Wiggins expected the fish to be in full pre-spawn mode and in terms of location had key spots pretty much dialed in from the get-go.

“It was pretty simple for me once I got there and saw the water color and temperature. I knew if I was going to catch them it was going to be a shallow crankbait deal. So, I had two main rods on deck—the 6’10’’ medium heavy moderate St. Croix Legend Glass LGC610MHM and the 6’10” medium power moderate St. Croix Mojo Bass Glass MGC610MM TARGET CRANKER. I had those two rigged up and when practice started I started catching them immediately with shallow-running crankbaits. With those rods, I used anything from a little flat-sided shallow-diving crankbait, square bill, and anything that dove to about ten feet, all on 12 pound Seaguar AbrazX fluorocarbon line,” says Wiggins.
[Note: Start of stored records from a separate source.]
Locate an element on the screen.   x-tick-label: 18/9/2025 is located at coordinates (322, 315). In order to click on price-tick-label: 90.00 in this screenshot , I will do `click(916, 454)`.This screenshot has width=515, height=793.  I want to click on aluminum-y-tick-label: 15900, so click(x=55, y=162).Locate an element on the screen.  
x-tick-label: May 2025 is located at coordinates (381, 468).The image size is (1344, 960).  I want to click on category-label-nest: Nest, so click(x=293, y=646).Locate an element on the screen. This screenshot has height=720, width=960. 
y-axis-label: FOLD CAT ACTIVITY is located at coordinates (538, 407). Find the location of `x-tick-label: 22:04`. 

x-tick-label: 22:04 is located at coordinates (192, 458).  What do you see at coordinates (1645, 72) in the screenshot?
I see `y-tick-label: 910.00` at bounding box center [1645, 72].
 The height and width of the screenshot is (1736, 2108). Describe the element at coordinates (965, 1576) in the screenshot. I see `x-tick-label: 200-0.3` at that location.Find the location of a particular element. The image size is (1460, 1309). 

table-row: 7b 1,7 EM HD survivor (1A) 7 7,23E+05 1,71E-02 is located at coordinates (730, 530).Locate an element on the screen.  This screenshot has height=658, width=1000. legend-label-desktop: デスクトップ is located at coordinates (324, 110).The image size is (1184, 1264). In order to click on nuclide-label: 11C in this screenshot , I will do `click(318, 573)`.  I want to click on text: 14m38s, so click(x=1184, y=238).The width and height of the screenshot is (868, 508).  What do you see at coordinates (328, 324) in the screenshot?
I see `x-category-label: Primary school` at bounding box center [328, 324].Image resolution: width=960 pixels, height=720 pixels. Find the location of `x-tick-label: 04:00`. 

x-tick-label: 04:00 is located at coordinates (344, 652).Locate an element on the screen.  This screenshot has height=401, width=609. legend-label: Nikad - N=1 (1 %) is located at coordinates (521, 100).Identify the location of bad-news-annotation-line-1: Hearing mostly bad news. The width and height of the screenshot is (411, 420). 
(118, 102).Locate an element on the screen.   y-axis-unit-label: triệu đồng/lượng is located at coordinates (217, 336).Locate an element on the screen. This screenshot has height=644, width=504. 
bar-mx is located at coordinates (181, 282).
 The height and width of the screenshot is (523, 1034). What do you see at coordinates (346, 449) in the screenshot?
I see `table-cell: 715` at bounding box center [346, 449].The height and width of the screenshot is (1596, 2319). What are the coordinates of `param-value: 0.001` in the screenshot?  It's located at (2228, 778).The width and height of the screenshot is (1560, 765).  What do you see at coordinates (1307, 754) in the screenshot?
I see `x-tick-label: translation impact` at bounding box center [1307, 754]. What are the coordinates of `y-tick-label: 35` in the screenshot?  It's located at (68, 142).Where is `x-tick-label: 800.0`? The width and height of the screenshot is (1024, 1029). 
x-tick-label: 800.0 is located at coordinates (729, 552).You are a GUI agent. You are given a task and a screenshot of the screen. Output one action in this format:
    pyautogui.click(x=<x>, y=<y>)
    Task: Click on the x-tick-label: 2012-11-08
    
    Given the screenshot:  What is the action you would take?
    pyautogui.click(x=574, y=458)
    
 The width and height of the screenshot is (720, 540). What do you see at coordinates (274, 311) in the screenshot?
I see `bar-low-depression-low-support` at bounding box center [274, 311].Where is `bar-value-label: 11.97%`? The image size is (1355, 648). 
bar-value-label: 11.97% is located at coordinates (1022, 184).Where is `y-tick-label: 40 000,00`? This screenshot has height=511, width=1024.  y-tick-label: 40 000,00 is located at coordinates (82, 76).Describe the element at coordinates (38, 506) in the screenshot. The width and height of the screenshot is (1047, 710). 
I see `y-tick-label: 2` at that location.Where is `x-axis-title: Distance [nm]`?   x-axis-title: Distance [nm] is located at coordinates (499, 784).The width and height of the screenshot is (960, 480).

“Given the areas I was practicing in, I figured it was going to be tough. I was fishing in the creeks and flats but I knew the bigger bass would be coming off the main river to spawn, and that’s exactly what happened. Part of why everything played out so well for me is the time I took preparing my rods, baits, and overall plan of attack, which you don’t have to be a professional angler to practice. Preparation can help any level angler make the most of whatever bite’s at hand. There was no question that I could rely on my equipment one-hundred percent so I could focus on putting fish in the boat. And it got better and better each day of the tournament. On days two and three I got some big bites and put myself back up there in the running. It wasn’t quite enough to place first or second, but I’m incredibly happy with how everything turned out. I was only a couple bites away from the win.”